Ziraldo foi o patrono da Feira Nacional do Livro de Poço de Caldas, encerrada nesse domingo.
Fez palestras lotadas por adultos e crianças, concedeu diversas entrevistas, e em uma das mais lamentáveis de sua história teria afirmado à repórter Elemara Duarte que a atriz Fernanda Montenegro não tem o “direito de fazer apologia ao afeto homossexual, nem mesmo que esteja pensando em ajudar as mães de homossexuais (…), afinal, qual é a porcentagem de mães de homossexuais?”
É o tipo de declaração que nos acostumamos a escutar de figuras como Bolsonaros ou de nossos tios-avós mais antigos, mas raramente de artistas como Ziraldo. Um clássico caso do homem que morde o cachorro e por isso é notícia.
A história parece ainda mais curiosa quando sabemos que Ziraldo é autor do desenho do sol sorridente no logo do PSOL, sob os dizeres “Socialismo” e “Liberdade”.
A liberdade de ser heterossexual, cristão e maioria? Não parece uma boa interpretação do slogan do partido de Jean Wyllis.

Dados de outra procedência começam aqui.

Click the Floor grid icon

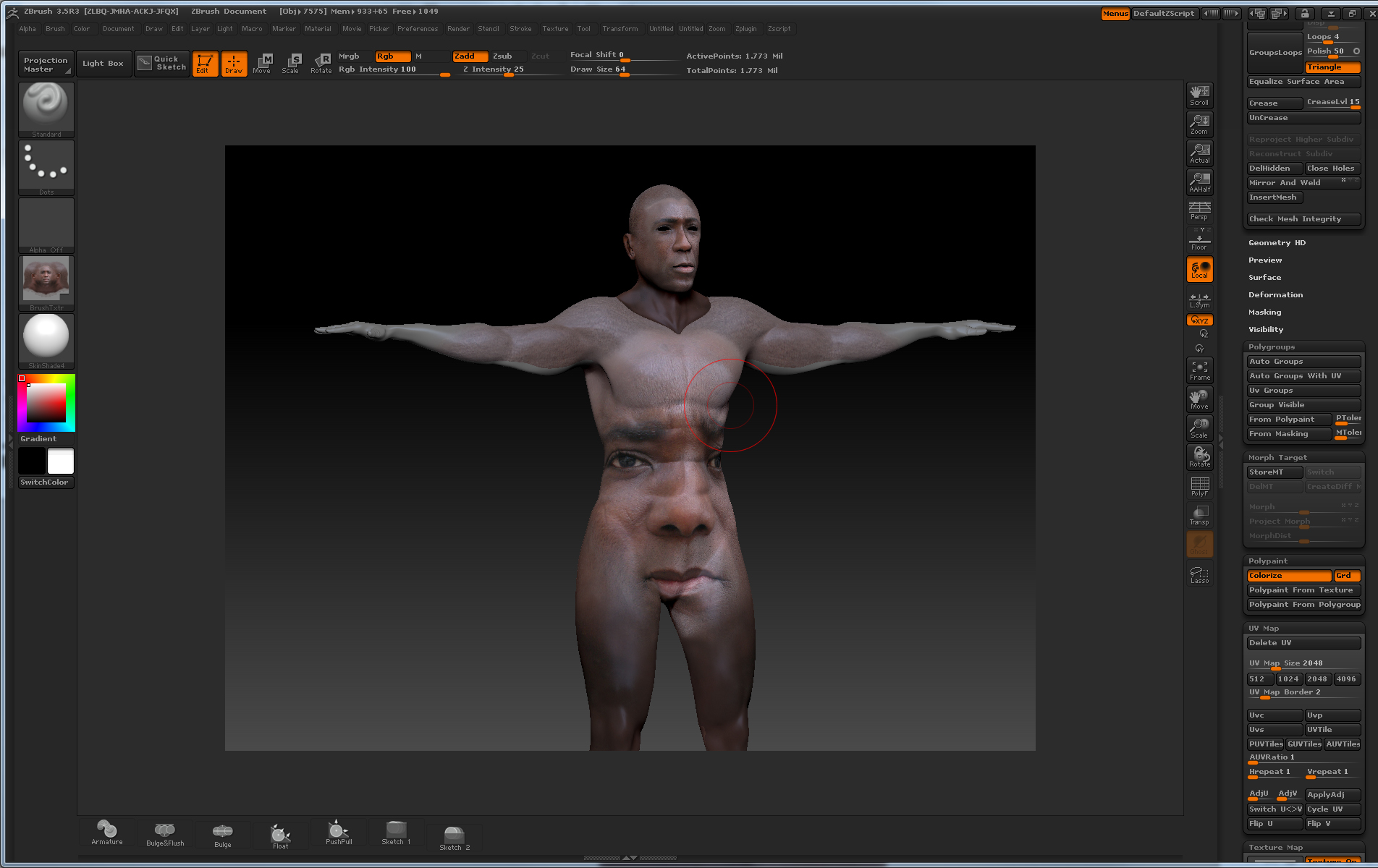(x=1199, y=241)
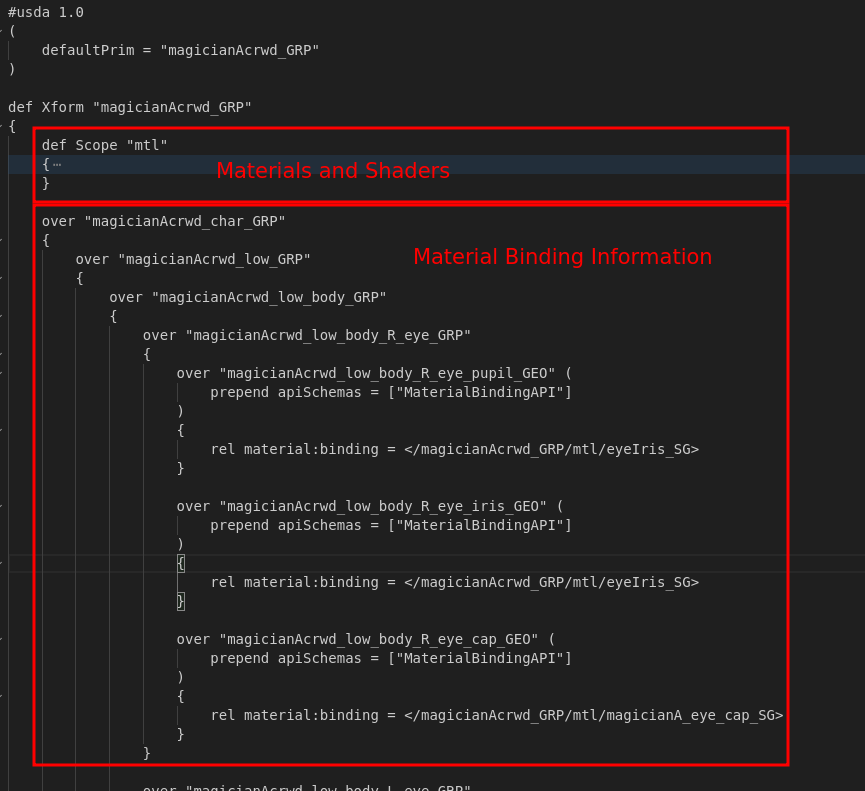Viewport: 865px width, 791px height.
Task: Collapse fold arrow beside magicianAcrwd_char_GRP opening brace
Action: pyautogui.click(x=2, y=240)
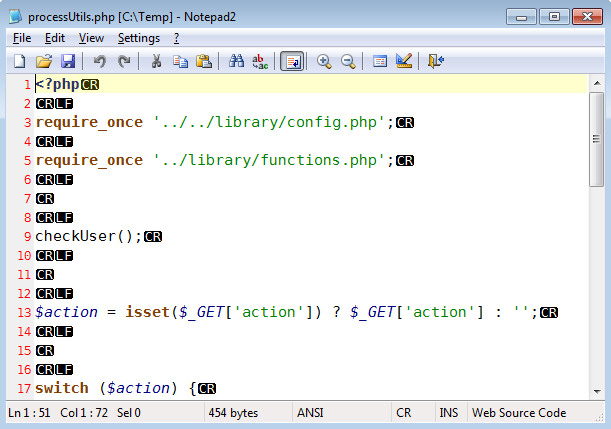Viewport: 611px width, 429px height.
Task: Click scroll down arrow of vertical scrollbar
Action: (597, 392)
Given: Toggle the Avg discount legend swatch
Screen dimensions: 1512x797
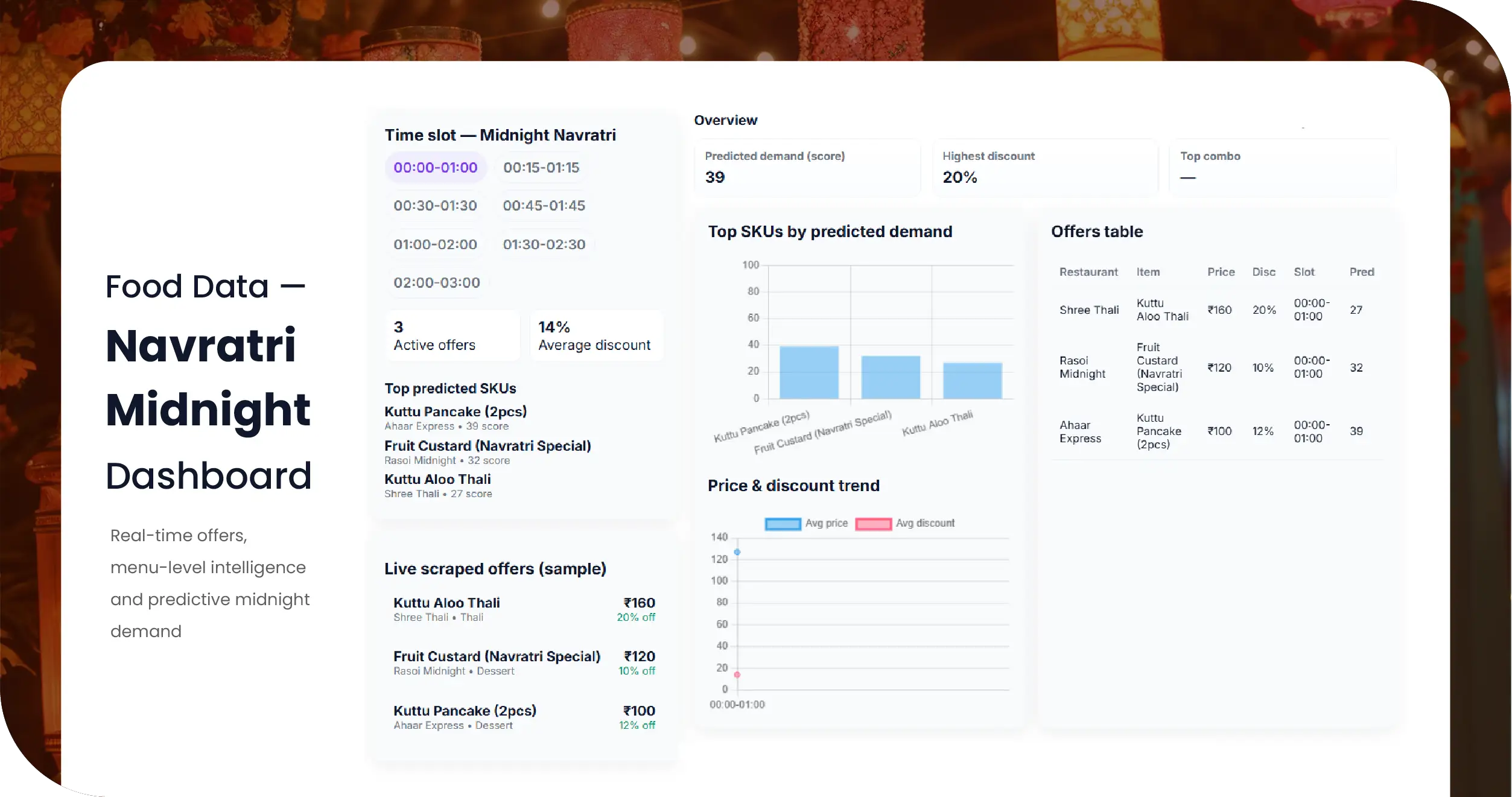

Qual porcentagem seria suficiente para o cartunista não foi revelado, mas talvez devesse. Quantos precisam sofrer ainda com todo tipo de ignorância, discriminação e violência até que possam ser defendidos?
Quantas mães de homossexuais tiveram seus filhos perseguidos ou assassinatos em crimes de homofobia seria um dado interessante a se apresentar? E então o entrevistado diria um número suficiente.
Por que pensar nas mães e não nos homossexuais também poderia ser melhor explicado, mas parece relacionado a uma visão de que homossexuais são culpados, pecadores, e por isso não merecem apoio independente da barbárie a que sejam expostos.
Já as mães podem ser inocentes, a menos que Ziraldo também acredite que filho bem educado não vira viado e isso é falta de porrada, como defende Jair Bolsonaro.
Talvez Ziraldo esteja para a homofobia como Monteiro Lobato para o racismo, e encontremos em sua obra diversos indícios velados desse pensamento, que servirão ainda de retrato da ignorância de uma sociedade.
A mesma retratada por Fernanda Montenegro na novela que nunca tão poucos acompanharam, mas de cujas polêmicas ficam sabendo pela internet.
Polêmicas que remontam à época medieval e que, sem a arte e o entendimento para romper com os preconceitos impostos pela tradição e suas verdades, talvez ainda fossem resolvidas na fogueira.
Por isso também Fernanda Montenegro é uma artista e Ziraldo talvez já tenha sido e não é mais.